▶ [ESTRATTO FORNITO]
##############################
Il giovane Georg Friedrich Handel

Iniziamo con questo articolo una breve disamina della vita e delle opere principali di uno dei più autorevoli esponenti dello stile Barocco internazionale.

Capita spesso che un genitore – soprattutto se svolge una professione prestigiosa e ben retribuita – voglia che il proprio figlio segua le sue orme, per aiutarlo e, in un certo senso, perpetuare se stesso. Questo accadde anche al piccolo Georg Friedrich Händel, nato nella famiglia di un agiato avvocato, che proprio non voleva vedere suo figlio abbracciare una professione piena di incognite.
##############################
▶ [RIGHE DI DATI]
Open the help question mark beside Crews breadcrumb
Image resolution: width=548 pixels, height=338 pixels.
##############################
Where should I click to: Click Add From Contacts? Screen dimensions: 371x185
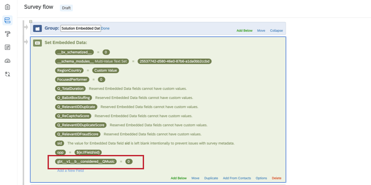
##############################
▶ [ISTRUZIONE] Prosegui l'estratto sul giovane Händel partendo subito dopo la sua ultima frase.

▶ [RISPOSTA]
Quid inutile studium temptas? Perché vuoi dedicarti a una professione inutile? A distanza di oltre 18 secoli la domanda che il grande poeta latino Ovidio si era sentito fare da suo padre suonava in quell’occasione più che mai attuale. Tuttavia, come Ovidio, il giovane Georg Friedrich non era disposto ad accettare imposizioni e cercò di trovare una soluzione che gli permettesse di non abbandonare del tutto la sua unica vera passione. In questi casi, di fronte a un genitore irragionevole, si può cercare un’alleata nella madre, che notoriamente nutre un affetto speciale per i figli, soprattutto se coraggiosi come il piccolo ribelle di casa Händel.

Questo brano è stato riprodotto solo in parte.